Edible mushrooms include many fungal species that are either harvested wild or cultivated. Easily cultivatable and common wild mushrooms are often available in markets, and those that are more difficult to obtain (such as the prized truffle, matsutake and morel) may be collected on a smaller scale by private gatherers. Some preparations may render certain poisonous mushrooms fit for consumption.
Before assuming that any wild mushroom is edible, it should be identified. Accurate determination and proper identification of a species is the only safe way to ensure edibility, and the only safeguard against possible accident. Some mushrooms that are edible for most people can cause allergic reactions in some individuals, and old or improperly stored specimens can cause food poisoning. Great care should therefore be taken when eating any fungus for the first time, and only small quantities should be consumed in case of individual allergies. Deadly poisonous mushrooms that are frequently confused with edible mushrooms and responsible for many fatal poisonings include several species of the genus Amanita, in particular, Amanita phalloides, the death cap. It is therefore better to eat only a few, easily recognizable species, than to experiment indiscriminately. Moreover, even normally edible species of mushrooms may be dangerous, as mushrooms growing in polluted locations can accumulate pollutants such as heavy metals.

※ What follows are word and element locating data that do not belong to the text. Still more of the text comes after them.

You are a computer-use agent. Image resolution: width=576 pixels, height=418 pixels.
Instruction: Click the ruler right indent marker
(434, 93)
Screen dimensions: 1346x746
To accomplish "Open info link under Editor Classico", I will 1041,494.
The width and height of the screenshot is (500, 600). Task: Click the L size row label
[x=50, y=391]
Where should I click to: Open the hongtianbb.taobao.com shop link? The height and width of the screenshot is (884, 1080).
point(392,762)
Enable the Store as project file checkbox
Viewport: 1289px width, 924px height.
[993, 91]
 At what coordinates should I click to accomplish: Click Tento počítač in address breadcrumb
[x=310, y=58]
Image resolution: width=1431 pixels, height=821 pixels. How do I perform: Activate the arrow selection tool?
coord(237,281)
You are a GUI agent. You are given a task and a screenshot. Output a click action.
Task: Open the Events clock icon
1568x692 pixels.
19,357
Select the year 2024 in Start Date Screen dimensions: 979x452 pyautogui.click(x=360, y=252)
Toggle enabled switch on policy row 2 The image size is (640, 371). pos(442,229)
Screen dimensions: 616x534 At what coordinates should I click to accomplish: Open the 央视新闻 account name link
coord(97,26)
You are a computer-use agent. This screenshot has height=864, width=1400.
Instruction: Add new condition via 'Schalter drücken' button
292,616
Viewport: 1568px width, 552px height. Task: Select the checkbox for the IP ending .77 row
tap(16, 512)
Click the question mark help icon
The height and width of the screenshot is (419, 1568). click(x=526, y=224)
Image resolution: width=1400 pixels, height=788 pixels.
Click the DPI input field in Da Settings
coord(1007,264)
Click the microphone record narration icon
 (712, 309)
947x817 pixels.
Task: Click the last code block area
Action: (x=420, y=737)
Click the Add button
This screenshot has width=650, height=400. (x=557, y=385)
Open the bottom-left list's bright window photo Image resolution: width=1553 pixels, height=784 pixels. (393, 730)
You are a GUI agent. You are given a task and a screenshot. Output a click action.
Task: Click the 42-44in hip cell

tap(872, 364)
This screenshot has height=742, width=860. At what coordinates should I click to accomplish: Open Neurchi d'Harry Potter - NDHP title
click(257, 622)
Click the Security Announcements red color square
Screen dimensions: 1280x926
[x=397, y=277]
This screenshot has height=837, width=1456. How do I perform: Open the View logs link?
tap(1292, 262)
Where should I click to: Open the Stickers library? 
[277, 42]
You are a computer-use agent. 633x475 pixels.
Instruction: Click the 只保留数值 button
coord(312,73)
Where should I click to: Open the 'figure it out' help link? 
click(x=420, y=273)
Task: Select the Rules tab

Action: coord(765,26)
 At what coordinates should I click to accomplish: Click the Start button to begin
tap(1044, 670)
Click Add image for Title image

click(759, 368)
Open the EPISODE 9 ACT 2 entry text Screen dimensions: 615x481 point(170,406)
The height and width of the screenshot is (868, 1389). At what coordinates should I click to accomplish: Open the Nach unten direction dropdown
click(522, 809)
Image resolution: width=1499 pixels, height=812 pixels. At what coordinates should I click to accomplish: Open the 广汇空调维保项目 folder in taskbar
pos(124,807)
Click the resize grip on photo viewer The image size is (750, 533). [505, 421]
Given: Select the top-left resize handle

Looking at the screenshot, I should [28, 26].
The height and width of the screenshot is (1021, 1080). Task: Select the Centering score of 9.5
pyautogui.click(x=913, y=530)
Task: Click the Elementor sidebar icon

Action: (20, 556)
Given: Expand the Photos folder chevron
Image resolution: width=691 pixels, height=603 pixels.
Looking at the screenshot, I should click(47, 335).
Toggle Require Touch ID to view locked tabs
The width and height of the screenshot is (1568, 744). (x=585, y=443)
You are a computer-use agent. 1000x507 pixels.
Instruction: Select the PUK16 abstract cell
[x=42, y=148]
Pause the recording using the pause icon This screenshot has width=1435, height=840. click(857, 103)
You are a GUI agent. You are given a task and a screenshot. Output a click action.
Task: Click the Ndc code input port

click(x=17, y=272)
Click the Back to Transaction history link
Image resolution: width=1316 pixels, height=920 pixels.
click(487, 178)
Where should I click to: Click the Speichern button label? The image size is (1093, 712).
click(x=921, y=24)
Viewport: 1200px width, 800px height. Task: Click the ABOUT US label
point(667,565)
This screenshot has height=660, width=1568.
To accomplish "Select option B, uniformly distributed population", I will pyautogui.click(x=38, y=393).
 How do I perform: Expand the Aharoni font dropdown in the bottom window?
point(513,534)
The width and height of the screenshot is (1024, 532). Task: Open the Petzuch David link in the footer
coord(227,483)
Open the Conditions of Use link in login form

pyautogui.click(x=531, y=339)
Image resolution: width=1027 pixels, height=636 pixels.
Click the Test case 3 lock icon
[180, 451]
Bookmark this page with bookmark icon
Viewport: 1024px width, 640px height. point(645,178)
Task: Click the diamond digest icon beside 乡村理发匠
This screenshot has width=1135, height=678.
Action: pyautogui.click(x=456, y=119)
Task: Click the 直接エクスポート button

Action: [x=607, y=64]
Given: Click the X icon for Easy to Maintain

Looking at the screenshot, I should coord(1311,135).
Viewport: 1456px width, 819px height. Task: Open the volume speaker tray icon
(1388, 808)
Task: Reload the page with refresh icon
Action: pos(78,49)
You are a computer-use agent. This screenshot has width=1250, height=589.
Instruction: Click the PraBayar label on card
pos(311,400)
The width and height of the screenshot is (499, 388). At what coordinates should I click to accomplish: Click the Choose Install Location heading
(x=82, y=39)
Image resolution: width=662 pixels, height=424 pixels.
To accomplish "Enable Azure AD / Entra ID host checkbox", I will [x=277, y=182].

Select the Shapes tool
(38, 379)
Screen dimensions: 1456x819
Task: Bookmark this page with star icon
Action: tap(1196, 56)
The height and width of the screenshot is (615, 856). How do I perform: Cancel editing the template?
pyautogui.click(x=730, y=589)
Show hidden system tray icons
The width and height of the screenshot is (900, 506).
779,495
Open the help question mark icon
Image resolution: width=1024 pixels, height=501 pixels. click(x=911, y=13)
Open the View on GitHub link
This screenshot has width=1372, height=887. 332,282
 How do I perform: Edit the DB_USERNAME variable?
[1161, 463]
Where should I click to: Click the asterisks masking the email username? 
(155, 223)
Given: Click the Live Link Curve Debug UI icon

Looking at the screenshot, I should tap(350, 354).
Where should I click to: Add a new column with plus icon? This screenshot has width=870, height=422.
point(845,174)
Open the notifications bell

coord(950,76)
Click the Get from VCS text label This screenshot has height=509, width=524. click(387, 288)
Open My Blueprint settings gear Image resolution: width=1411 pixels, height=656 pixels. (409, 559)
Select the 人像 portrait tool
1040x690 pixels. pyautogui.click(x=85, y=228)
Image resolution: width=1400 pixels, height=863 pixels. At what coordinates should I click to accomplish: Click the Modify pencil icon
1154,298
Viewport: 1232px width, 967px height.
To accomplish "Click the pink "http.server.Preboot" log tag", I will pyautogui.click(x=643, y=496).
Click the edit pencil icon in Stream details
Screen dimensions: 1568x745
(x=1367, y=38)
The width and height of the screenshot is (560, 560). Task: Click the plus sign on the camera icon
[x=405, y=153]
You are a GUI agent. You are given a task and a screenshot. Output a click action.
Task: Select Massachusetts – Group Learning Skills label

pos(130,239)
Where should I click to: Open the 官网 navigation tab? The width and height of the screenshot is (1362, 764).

Mycophagy //, the act of consuming mushrooms, dates back to ancient times. Edible mushroom species have been found in association with 13,000-year-old archaeological sites in Chile. Ötzi, the mummy of a man who lived between 3400 and 3100 BCE in Europe, was found with two types of mushroom. The Chinese value mushrooms for supposed medicinal properties as well as for food. Ancient Romans and Greeks, particularly the upper classes, used mushrooms for culinary purposes. Food tasters were employed by Roman emperors to ensure that mushrooms were safe to eat.
Mushroom cultivation has a long history, with over twenty species commercially cultivated. Mushrooms are cultivated in at least 60 countries with China, the United States, Netherlands, France and Poland being the top five producers in 2000.